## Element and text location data
▶

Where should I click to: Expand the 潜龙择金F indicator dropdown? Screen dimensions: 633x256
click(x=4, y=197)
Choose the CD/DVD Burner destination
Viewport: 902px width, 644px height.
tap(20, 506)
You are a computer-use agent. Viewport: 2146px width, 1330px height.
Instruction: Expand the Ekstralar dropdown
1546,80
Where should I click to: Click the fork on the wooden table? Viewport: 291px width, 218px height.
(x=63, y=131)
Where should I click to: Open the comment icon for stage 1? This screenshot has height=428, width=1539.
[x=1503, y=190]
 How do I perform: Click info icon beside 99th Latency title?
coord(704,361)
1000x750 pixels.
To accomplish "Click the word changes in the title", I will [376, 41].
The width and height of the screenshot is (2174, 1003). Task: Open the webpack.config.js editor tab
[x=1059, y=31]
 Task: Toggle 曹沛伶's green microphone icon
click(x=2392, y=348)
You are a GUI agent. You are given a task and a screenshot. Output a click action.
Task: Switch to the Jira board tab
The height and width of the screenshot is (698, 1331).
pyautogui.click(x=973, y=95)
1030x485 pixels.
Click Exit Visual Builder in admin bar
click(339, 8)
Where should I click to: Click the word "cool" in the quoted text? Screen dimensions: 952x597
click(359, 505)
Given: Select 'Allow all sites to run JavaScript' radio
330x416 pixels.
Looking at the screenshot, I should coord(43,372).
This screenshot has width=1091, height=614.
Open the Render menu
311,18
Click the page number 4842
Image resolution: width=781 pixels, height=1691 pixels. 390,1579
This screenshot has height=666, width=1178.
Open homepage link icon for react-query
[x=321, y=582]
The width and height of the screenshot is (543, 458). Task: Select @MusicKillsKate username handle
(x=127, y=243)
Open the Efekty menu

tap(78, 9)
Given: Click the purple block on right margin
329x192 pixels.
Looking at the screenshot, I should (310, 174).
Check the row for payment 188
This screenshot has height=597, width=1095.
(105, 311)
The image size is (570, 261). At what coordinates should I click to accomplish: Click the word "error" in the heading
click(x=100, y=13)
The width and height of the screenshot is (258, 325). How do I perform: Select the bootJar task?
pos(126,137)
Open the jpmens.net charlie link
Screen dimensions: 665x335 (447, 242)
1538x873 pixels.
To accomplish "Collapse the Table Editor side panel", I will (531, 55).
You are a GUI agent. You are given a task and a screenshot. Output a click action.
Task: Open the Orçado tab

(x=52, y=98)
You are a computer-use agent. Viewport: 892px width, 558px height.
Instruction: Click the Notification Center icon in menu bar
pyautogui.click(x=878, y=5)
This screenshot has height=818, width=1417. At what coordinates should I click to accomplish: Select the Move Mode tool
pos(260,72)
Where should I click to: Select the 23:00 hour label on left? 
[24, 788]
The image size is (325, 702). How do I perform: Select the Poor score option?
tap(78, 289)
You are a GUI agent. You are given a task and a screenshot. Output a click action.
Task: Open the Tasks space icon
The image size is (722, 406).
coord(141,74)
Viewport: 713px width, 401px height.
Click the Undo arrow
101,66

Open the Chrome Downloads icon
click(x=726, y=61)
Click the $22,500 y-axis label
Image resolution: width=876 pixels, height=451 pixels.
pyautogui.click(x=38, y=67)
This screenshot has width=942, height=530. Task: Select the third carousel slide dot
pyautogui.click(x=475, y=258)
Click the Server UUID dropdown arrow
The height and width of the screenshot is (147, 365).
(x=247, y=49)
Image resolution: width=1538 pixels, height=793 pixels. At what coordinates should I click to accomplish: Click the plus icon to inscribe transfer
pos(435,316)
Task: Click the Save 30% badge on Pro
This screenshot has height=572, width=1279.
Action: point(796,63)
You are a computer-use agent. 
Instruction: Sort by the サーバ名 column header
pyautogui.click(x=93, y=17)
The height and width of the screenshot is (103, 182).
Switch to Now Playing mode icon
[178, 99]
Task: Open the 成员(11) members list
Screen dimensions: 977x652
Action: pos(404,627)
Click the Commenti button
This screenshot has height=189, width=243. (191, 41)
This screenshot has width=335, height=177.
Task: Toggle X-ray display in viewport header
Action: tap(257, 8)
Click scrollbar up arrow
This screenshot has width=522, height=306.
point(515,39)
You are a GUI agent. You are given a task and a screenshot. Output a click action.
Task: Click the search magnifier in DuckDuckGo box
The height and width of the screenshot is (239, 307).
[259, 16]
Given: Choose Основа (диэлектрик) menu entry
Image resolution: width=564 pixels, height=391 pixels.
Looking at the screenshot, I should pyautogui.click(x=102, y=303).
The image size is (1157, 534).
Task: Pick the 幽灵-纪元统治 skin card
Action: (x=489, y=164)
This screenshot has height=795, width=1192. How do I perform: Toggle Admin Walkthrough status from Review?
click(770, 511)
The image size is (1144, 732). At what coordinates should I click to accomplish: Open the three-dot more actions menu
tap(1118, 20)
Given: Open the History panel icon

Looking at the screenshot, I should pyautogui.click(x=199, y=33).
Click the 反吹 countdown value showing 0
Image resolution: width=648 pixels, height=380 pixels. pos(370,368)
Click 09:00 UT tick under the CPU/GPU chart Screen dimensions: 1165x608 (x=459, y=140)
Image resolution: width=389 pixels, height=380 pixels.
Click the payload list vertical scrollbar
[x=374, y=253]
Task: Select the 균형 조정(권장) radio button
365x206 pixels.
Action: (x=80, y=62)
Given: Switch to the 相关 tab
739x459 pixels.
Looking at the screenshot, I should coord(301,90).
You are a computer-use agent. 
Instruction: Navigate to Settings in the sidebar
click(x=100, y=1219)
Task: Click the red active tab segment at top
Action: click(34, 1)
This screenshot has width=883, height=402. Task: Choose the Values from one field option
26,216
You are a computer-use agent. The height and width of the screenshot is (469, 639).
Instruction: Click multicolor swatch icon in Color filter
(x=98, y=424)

◀

## WRITTEN REQUEST
Copy out all of the rows above, reproducing every line without changes.

## OUTPUT OF THE EXERCISE
Where should I click to: Expand the 潜龙择金F indicator dropdown? Screen dimensions: 633x256
click(x=4, y=197)
Choose the CD/DVD Burner destination
Viewport: 902px width, 644px height.
tap(20, 506)
You are a computer-use agent. Viewport: 2146px width, 1330px height.
Instruction: Expand the Ekstralar dropdown
1546,80
Where should I click to: Click the fork on the wooden table? Viewport: 291px width, 218px height.
(x=63, y=131)
Where should I click to: Open the comment icon for stage 1? This screenshot has height=428, width=1539.
[x=1503, y=190]
 How do I perform: Click info icon beside 99th Latency title?
coord(704,361)
1000x750 pixels.
To accomplish "Click the word changes in the title", I will [376, 41].
The width and height of the screenshot is (2174, 1003). Task: Open the webpack.config.js editor tab
[x=1059, y=31]
 Task: Toggle 曹沛伶's green microphone icon
click(x=2392, y=348)
You are a GUI agent. You are given a task and a screenshot. Output a click action.
Task: Switch to the Jira board tab
The height and width of the screenshot is (698, 1331).
pyautogui.click(x=973, y=95)
1030x485 pixels.
Click Exit Visual Builder in admin bar
click(339, 8)
Where should I click to: Click the word "cool" in the quoted text? Screen dimensions: 952x597
click(359, 505)
Given: Select 'Allow all sites to run JavaScript' radio
330x416 pixels.
Looking at the screenshot, I should coord(43,372).
This screenshot has width=1091, height=614.
Open the Render menu
311,18
Click the page number 4842
Image resolution: width=781 pixels, height=1691 pixels. 390,1579
This screenshot has height=666, width=1178.
Open homepage link icon for react-query
[x=321, y=582]
The width and height of the screenshot is (543, 458). Task: Select @MusicKillsKate username handle
(x=127, y=243)
Open the Efekty menu

tap(78, 9)
Given: Click the purple block on right margin
329x192 pixels.
Looking at the screenshot, I should (310, 174).
Check the row for payment 188
This screenshot has height=597, width=1095.
(105, 311)
The image size is (570, 261). At what coordinates should I click to accomplish: Click the word "error" in the heading
click(x=100, y=13)
The width and height of the screenshot is (258, 325). How do I perform: Select the bootJar task?
pos(126,137)
Open the jpmens.net charlie link
Screen dimensions: 665x335 (447, 242)
1538x873 pixels.
To accomplish "Collapse the Table Editor side panel", I will (531, 55).
You are a GUI agent. You are given a task and a screenshot. Output a click action.
Task: Open the Orçado tab

(x=52, y=98)
You are a computer-use agent. Viewport: 892px width, 558px height.
Instruction: Click the Notification Center icon in menu bar
pyautogui.click(x=878, y=5)
This screenshot has height=818, width=1417. At what coordinates should I click to accomplish: Select the Move Mode tool
pos(260,72)
Where should I click to: Select the 23:00 hour label on left? 
[24, 788]
The image size is (325, 702). How do I perform: Select the Poor score option?
tap(78, 289)
You are a GUI agent. You are given a task and a screenshot. Output a click action.
Task: Open the Tasks space icon
The image size is (722, 406).
coord(141,74)
Viewport: 713px width, 401px height.
Click the Undo arrow
101,66

Open the Chrome Downloads icon
click(x=726, y=61)
Click the $22,500 y-axis label
Image resolution: width=876 pixels, height=451 pixels.
pyautogui.click(x=38, y=67)
This screenshot has width=942, height=530. Task: Select the third carousel slide dot
pyautogui.click(x=475, y=258)
Click the Server UUID dropdown arrow
The height and width of the screenshot is (147, 365).
(x=247, y=49)
Image resolution: width=1538 pixels, height=793 pixels. At what coordinates should I click to accomplish: Click the plus icon to inscribe transfer
pos(435,316)
Task: Click the Save 30% badge on Pro
This screenshot has height=572, width=1279.
Action: point(796,63)
You are a computer-use agent. 
Instruction: Sort by the サーバ名 column header
pyautogui.click(x=93, y=17)
The height and width of the screenshot is (103, 182).
Switch to Now Playing mode icon
[178, 99]
Task: Open the 成员(11) members list
Screen dimensions: 977x652
Action: pos(404,627)
Click the Commenti button
This screenshot has height=189, width=243. (191, 41)
This screenshot has width=335, height=177.
Task: Toggle X-ray display in viewport header
Action: tap(257, 8)
Click scrollbar up arrow
This screenshot has width=522, height=306.
point(515,39)
You are a GUI agent. You are given a task and a screenshot. Output a click action.
Task: Click the search magnifier in DuckDuckGo box
The height and width of the screenshot is (239, 307).
[259, 16]
Given: Choose Основа (диэлектрик) menu entry
Image resolution: width=564 pixels, height=391 pixels.
Looking at the screenshot, I should pyautogui.click(x=102, y=303).
The image size is (1157, 534).
Task: Pick the 幽灵-纪元统治 skin card
Action: (x=489, y=164)
This screenshot has height=795, width=1192. How do I perform: Toggle Admin Walkthrough status from Review?
click(770, 511)
The image size is (1144, 732). At what coordinates should I click to accomplish: Open the three-dot more actions menu
tap(1118, 20)
Given: Open the History panel icon

Looking at the screenshot, I should pyautogui.click(x=199, y=33).
Click the 反吹 countdown value showing 0
Image resolution: width=648 pixels, height=380 pixels. pos(370,368)
Click 09:00 UT tick under the CPU/GPU chart Screen dimensions: 1165x608 (x=459, y=140)
Image resolution: width=389 pixels, height=380 pixels.
Click the payload list vertical scrollbar
[x=374, y=253]
Task: Select the 균형 조정(권장) radio button
365x206 pixels.
Action: (x=80, y=62)
Given: Switch to the 相关 tab
739x459 pixels.
Looking at the screenshot, I should coord(301,90).
You are a computer-use agent. 
Instruction: Navigate to Settings in the sidebar
click(x=100, y=1219)
Task: Click the red active tab segment at top
Action: click(34, 1)
This screenshot has width=883, height=402. Task: Choose the Values from one field option
26,216
You are a computer-use agent. The height and width of the screenshot is (469, 639).
Instruction: Click multicolor swatch icon in Color filter
(x=98, y=424)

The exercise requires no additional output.